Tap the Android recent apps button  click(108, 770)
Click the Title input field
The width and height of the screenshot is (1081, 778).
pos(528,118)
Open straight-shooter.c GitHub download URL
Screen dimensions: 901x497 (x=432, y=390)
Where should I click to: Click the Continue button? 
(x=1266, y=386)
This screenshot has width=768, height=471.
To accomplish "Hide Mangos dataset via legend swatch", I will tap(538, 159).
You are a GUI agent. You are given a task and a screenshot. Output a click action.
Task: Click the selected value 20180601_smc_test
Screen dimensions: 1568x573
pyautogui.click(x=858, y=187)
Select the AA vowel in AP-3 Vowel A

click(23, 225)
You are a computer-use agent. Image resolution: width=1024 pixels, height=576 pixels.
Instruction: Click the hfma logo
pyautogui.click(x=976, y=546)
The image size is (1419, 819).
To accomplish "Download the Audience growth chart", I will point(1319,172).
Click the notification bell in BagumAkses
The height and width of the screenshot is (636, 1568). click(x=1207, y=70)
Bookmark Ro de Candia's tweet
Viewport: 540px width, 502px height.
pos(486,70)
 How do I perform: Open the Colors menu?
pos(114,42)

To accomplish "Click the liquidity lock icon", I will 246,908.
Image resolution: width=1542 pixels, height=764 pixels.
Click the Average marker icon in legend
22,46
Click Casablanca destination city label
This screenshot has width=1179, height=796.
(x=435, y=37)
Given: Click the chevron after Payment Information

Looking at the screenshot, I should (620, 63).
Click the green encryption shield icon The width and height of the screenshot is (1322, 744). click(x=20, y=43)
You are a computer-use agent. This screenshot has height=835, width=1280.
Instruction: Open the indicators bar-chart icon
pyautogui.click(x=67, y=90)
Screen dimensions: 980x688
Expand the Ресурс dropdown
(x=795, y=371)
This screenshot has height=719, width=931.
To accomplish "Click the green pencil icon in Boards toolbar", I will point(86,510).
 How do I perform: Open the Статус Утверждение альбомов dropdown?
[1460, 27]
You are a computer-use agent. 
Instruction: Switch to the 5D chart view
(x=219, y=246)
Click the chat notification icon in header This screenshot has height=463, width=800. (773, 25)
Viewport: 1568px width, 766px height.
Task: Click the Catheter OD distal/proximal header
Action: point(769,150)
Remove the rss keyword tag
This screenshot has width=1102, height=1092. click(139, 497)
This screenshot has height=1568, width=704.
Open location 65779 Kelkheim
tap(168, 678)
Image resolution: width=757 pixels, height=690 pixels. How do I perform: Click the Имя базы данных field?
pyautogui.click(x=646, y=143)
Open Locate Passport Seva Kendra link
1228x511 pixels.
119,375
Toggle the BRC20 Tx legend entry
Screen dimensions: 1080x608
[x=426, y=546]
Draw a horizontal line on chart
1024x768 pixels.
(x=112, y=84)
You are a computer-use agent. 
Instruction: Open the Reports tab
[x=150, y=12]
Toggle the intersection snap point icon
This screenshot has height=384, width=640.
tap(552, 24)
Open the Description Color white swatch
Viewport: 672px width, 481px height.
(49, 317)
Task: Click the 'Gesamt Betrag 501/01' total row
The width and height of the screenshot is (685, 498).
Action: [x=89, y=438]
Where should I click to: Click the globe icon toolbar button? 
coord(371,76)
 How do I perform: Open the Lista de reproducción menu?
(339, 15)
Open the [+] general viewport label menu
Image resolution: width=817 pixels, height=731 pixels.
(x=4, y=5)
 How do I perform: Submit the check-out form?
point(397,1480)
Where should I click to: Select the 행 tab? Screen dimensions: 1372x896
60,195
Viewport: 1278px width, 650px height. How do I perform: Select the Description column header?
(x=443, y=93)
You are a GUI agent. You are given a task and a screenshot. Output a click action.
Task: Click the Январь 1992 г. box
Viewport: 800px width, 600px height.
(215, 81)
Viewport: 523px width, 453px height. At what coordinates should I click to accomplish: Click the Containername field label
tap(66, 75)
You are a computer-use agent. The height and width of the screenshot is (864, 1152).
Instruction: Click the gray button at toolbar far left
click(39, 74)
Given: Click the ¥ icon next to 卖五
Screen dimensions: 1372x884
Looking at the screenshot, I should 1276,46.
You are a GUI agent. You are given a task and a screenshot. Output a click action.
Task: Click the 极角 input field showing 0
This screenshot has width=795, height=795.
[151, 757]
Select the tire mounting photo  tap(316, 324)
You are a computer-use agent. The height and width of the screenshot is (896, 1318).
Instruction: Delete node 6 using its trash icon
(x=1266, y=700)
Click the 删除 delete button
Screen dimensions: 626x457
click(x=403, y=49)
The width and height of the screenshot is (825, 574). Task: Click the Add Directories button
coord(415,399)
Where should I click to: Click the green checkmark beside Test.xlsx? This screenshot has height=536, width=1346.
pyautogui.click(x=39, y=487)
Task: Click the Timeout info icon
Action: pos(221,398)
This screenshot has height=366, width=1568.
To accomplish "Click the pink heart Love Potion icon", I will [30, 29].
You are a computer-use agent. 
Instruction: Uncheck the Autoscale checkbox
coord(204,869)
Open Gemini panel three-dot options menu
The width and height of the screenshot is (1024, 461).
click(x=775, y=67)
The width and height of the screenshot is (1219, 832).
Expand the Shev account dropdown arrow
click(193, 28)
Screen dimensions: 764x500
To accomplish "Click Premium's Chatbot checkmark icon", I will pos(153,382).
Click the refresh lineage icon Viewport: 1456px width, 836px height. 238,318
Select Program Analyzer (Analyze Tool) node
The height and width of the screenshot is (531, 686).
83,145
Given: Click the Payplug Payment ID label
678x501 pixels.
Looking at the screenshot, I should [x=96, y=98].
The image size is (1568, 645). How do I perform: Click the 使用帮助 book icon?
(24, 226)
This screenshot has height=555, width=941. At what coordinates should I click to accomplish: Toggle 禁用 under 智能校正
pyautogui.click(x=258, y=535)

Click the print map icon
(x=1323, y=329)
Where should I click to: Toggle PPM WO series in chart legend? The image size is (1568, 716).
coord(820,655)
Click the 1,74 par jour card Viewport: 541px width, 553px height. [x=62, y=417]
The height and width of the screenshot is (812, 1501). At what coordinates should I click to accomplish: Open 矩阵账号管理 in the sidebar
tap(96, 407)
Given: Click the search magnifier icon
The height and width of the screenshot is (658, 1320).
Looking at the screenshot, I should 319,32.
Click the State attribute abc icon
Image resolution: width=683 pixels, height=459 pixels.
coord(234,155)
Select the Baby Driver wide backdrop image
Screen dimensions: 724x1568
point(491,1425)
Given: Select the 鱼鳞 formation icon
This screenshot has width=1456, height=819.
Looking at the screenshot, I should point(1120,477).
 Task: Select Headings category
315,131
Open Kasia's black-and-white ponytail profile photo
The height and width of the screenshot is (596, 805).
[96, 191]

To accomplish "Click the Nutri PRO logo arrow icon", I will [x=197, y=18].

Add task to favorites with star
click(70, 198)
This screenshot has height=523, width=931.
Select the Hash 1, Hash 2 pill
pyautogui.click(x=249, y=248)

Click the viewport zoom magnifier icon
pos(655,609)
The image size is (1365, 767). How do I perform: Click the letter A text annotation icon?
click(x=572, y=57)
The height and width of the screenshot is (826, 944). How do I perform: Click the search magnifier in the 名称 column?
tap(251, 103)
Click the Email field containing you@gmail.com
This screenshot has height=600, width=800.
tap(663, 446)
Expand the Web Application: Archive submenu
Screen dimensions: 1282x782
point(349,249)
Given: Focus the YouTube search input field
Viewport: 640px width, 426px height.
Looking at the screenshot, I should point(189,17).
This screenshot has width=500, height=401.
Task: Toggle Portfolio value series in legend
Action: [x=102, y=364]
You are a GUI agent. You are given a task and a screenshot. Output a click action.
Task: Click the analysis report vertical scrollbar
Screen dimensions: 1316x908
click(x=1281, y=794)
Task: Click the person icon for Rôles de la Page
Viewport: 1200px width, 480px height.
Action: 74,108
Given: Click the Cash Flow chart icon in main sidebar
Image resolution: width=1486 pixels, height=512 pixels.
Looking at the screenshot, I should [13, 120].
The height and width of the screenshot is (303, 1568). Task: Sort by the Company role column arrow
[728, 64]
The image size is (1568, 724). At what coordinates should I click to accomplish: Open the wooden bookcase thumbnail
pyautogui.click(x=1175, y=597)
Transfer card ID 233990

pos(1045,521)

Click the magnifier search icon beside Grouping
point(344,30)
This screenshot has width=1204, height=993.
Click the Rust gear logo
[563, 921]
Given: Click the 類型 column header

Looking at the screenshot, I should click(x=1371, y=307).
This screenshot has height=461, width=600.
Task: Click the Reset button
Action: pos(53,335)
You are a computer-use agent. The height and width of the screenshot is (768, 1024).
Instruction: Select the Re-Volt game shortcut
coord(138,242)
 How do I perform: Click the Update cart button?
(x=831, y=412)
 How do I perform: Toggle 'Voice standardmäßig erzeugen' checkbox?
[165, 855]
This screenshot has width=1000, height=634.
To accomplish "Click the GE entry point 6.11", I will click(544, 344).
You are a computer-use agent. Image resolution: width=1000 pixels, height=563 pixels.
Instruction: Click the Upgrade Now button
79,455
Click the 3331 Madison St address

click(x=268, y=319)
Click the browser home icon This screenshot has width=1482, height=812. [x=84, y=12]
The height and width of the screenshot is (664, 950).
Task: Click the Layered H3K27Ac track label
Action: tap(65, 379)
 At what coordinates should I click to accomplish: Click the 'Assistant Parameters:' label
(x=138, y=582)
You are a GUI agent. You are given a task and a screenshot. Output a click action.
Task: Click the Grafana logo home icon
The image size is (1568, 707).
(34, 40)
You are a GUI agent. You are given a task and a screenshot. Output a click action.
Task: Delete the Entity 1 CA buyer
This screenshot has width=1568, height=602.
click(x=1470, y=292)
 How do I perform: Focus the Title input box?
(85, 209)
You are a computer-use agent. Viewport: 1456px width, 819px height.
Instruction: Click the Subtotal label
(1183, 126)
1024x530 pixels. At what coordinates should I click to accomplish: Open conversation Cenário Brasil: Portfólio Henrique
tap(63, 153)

• **Work to complete**
Working from the material above, retype exactly the lines from the one with "Expand the Shev account dropdown arrow" through the one with "Given: Click the search magnifier icon", both included, and only those lines.

• **Answer section**
Expand the Shev account dropdown arrow
click(193, 28)
Screen dimensions: 764x500
To accomplish "Click Premium's Chatbot checkmark icon", I will pos(153,382).
Click the refresh lineage icon Viewport: 1456px width, 836px height. 238,318
Select Program Analyzer (Analyze Tool) node
The height and width of the screenshot is (531, 686).
83,145
Given: Click the Payplug Payment ID label
678x501 pixels.
Looking at the screenshot, I should [x=96, y=98].
The image size is (1568, 645). How do I perform: Click the 使用帮助 book icon?
(24, 226)
This screenshot has height=555, width=941. At what coordinates should I click to accomplish: Toggle 禁用 under 智能校正
pyautogui.click(x=258, y=535)

Click the print map icon
(x=1323, y=329)
Where should I click to: Toggle PPM WO series in chart legend? The image size is (1568, 716).
coord(820,655)
Click the 1,74 par jour card Viewport: 541px width, 553px height. [x=62, y=417]
The height and width of the screenshot is (812, 1501). At what coordinates should I click to accomplish: Open 矩阵账号管理 in the sidebar
tap(96, 407)
Given: Click the search magnifier icon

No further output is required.